Gas from rotting fish injures fishing boat crewmen while boat docked in Rockland Harbor

Fri, 08/23/2013 - 4:00pm

Story Location:
Front Street
Rockland, ME 04841
United States

    ROCKLAND — Rockland Fire and EMS and Thomaston Ambulance crews were called to the O'Hara bait shop on Front Street, along Rockland's waterfront, for a report of at least two injured fishing boat crew inside a fishing boat's hold.

    Rockland Asst. Fire Chief Adam Miceli said, "Thankfully they had just brought them out onto the deck from down below as we arrived."

    Miceli said the incident started just before 1 p.m. when one of the crew of Starlight began descending a ladder into the hold and was overcome by toxic fumes. Miceli said the crewman fell off the ladder and landed in the bottom of the hold, where he remained unconscious. A second crewman headed down to help and he too was overcome.

    "The second crewman did not lose consciousness, but he was unable to do anything but cough and try to catch his breath," said Miceli. “He couldn’t help the first guy and he couldn’t help himself get out.”

    What happened next, said Miceli, was textbook perfect. A third crewman donned a breathing mask and brought another mask down to the conscious crewman, who quickly began to recover enough to get out of the hold with some assistance. The masked rescuer also put fresh air onto the unconscious man and they began pumping fresh air into the hold, to help clear the very poisonous and flammable gas. Very quickly, they were able to get a rope around him and with help from other rescuers, they were able to get him up onto the deck and into fresh air.

    Miceli said the first injured crewman never regained consciousness at the scene.

    "At first they thought it was Freon gas, but we got a gas monitor inside the hold and it registered the gas as hydrogen sulfide, which is a product of decaying organic matter, such as fish," said Miceli. "The gas is heavier than air, so the concentration of the hydrogen sulfide was greater at the bottom of the hold, and we estimate the first man was down there for 7-10 minutes. I don't know how bad the concentration was at the bottom, where he was laying, but it's a given he was down in the worst of it the longest."
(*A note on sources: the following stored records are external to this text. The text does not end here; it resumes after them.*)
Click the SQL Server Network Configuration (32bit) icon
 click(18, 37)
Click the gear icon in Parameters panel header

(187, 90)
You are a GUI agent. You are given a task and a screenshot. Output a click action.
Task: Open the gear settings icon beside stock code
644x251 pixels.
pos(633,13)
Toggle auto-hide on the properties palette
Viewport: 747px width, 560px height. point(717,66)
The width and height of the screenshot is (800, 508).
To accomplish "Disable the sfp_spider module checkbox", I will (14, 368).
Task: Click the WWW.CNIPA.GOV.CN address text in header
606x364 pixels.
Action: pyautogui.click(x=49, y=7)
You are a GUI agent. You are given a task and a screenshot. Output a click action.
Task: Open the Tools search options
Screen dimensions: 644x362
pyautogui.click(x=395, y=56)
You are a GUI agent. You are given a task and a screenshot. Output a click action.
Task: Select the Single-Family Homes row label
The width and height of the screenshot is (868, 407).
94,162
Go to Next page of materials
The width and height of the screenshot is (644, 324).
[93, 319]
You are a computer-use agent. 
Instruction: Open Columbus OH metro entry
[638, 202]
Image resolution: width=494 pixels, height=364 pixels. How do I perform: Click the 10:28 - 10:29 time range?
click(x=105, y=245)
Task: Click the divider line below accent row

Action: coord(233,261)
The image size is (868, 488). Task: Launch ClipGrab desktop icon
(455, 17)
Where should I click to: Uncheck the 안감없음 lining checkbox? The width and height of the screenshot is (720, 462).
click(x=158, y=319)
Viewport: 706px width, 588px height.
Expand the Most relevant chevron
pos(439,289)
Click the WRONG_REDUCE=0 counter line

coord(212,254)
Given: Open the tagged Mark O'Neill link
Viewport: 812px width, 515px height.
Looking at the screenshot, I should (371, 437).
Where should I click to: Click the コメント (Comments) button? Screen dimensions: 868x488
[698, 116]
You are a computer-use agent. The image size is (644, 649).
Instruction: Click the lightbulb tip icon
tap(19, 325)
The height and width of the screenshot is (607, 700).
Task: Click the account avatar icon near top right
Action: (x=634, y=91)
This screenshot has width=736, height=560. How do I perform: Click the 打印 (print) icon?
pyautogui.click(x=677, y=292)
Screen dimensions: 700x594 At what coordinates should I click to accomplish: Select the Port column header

    The unconscious male was taken to Pen Bay Medical Center by a Rockland ambulance, and he was immediately transferred to Maine Medical Center via a Lifeflight of Maine helicopter. The second man was also taken to Pen Bay by a Thomaston ambulance and the third man, who went into the hold, as well as the other three rescuers topside, were all uninjured or refused transport to the hospital.

    Miceli praised the quick and accurate thinking of the crew and being able to move the victims out of harm's way.

    "With only four of us on duty and the potential to have to rescue people as well as treat them, this could have really turned into a much bigger situation," said Miceli. "They did exactly the right thing in donning masks and bringing fresh air to the others. This could have been a quickly taxing and overwhelming situation for us, so when we got there and didn't have to get them out, we were able to immediately tend to their medical needs."